For Grey I gave up on the phoneme idea.

I let it run for quite some time and Grey is the best of my July runs so far.

It’s still clearly distorted, but if you ignore the peaks, it has quite good qualities (although a long way from usable)

I was going to continue training with Orange 2 but decided I had better explore whether the integrated vocoder could somehow counteract the distortions, so stoped Orange 2 and switch to look at the vocoder. I plan to write that up once I’ve done more runs and having findings to share.

I’m still interested to see if I can figure out what to do around normalisation of the audio. I wonder if for my dataset somehow the stats_path approach is too much. I hope to try plotting some of my audio samples before and after to explore it further.

I know voice audio can be aymmetric so I wonder if the higher amplitude side is being amplified enough to go out of range whilst the lower side is still well within range (this is part of the motivation behind my desire to plot the audio samples).

Hope that’s of interest. If you’ve had similar (or different!) experiences, would be great to hear about them.


By the way: if viewing this on a large screen desktop and you find the table’s a bit squashed (as the desktop mode of the forum’s layout is rather narrow) you can view it in responsive mode, which should use the full width, with this link where the parameter ?mobile_view=1 is appended:

NB: You’ll need to resubmit the page address in the browser address bar (ie it doesn’t work just by clicking the link)

Quick update: After a fair bit of experimenting, I’ve got some pretty good results with the integrated Vocoder with an example reading of a recipe here:

The TTS model used here wasn’t trained with DDC but it manages to be fairly stable all the same. The Vocoder ran for 1,000,000 steps and is pretty smooth - I plan to do a little more experimentation to see if I can fine-tune just a bit more quality out of it.

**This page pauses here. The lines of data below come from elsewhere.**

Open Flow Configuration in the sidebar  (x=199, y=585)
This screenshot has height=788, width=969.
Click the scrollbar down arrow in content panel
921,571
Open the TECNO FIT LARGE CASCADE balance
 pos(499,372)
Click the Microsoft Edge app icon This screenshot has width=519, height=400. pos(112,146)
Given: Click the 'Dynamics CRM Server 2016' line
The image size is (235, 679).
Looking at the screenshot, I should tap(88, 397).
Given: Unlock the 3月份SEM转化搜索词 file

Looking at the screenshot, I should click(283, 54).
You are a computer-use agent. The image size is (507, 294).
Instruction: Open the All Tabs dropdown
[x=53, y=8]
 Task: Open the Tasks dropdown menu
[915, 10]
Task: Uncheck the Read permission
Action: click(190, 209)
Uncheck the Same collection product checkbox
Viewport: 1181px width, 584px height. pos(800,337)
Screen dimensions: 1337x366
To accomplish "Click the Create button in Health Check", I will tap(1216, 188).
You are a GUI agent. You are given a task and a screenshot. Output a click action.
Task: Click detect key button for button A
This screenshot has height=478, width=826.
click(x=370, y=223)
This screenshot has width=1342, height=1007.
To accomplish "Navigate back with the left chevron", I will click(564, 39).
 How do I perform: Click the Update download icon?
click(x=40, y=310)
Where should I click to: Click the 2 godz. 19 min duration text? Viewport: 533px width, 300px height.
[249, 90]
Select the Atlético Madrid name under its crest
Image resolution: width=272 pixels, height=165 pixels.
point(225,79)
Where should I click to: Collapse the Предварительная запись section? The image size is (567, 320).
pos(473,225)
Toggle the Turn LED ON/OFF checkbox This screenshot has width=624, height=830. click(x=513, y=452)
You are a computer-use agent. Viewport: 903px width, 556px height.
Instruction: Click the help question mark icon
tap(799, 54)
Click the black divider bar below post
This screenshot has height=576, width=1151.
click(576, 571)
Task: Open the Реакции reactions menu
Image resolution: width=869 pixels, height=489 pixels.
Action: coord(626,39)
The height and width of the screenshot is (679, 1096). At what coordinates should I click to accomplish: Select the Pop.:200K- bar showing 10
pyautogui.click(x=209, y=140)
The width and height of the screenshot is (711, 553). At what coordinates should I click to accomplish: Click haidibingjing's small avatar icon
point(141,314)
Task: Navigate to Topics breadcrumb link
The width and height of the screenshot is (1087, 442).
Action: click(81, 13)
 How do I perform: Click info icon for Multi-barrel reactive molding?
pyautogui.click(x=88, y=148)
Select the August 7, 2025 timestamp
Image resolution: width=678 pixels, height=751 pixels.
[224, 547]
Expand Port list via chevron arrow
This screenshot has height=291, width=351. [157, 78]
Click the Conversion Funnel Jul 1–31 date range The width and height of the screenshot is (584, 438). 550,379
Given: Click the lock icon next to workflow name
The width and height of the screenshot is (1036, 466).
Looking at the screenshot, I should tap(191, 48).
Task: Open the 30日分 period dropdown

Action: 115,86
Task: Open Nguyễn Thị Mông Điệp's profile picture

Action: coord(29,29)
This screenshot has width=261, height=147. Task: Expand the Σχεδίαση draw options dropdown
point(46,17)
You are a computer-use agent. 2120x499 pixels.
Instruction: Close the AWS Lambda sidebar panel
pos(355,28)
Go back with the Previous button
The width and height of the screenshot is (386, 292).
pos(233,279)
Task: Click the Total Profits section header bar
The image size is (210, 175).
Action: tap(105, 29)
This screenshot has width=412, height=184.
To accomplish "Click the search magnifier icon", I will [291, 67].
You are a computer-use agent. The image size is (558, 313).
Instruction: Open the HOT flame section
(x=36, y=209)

Overall, I’m really pleased. There is still the occasional glitch with a word. Generally glitches seem most prevalent with words when they are used in speech patterns that didn’t come up in my training. When correct phonemes are supplied by espeak-ng it can easily go beyond the original vocabulary fairly well, it’s more the way the words are used that seems the issue. A limit of my original TTS model training was on the length of short words used and that definitely shows - it can’t say “Good.” on its own, but is fine with it in a sentence!

Lists, questions, imperatives and splitting up clauses seem to be reasonably well handled too.